Илья остановился перед Сенькой. Не в силах посмотреть в его лицо, едва смог выговорить:

– Отчего я тебя тогда не проклял?.. Отчего тебя на войне-то не убили? Такую бы беду от семьи отвело, а теперь… – Он не договорил. Неловко махнул рукой и, так и не взглянув на внука, пошёл прочь со двора.

Сенька остался там, где стоял: возле распахнутой, чуть поскрипывающей на свежем утреннем ветру створки ворот. В глазах было темно, горло давила судорога, от которой едва удавалось дышать, и он благодарил бога, что ни один из цыган, столпившихся в углу двора и что-то встревоженно, беспокойно обсуждавших, так и не подошёл к нему.

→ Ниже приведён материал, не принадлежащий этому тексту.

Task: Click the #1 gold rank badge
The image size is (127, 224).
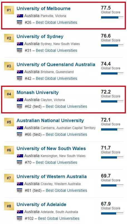Action: [9, 10]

Дина лежала на кровати, скорчившись в комок под огромной цветастой шалью и закрыв глаза. Её уже раздели, промыли ей ссадины, расчесали волосы. Она покорно, словно кукла, дала сделать с собой всё, что требовалось. Изредка морщилась от боли, когда мокрая тряпка в руках Ирины слишком сильно нажимала на подсохшую царапину, но не говорила ни слова. И больше не плакала.

– Ещё попей, девочка, – попросила сидящая рядом с ней Ирина. – Немножечко, лучше будет. Ради меня, попробуй, ну?

Дина, приподняв голову, через силу сделала ещё несколько глотков из кружки, протянутой тёткой. Хрипло попросила:

– Дай маме…

Дарья, сидящая в изголовье кровати, плакала навзрыд, прижавшись щекой к неподвижной, холодной руке дочери.

– Диночка, Диночка моя… Ах я дура, ах проклятая, чтоб мне в болестях издохнуть… Прости меня, прости, маленькая, зачем я тебя только из дому вчера выпустила… Зачем ты только на этот базар растреклятый пошла?! Ведь как чуяла, маленькая моя, не хотела никуда идти! А я, дура, погнала! Боже мой, боже мой, девочка моя родненькая, что ж он сделал с тобой, что-о-о… За что, за что на нас напасть такая… Яша, господи, прости меня, Яшенька… Умирал – приказывал мне дочку беречь, а я, дура несчастная, куда смотрела? О чём только думала-а-а…

Нетронутый ковш с водой стоял рядом на подоконнике. Несколько женщин, столпившись около Дарьи, сочувственно качали головами, другие окружили постель. В крошечной комнате уже нечем было дышать, в маленькое окно сердито бился жук, но его никто не торопился выпустить на волю. Пылинки роились в широком солнечном луче, наискось падающем в комнату, но никто не задёргивал занавески. В комнате стоял приглушённый, тревожный гул женских голосов.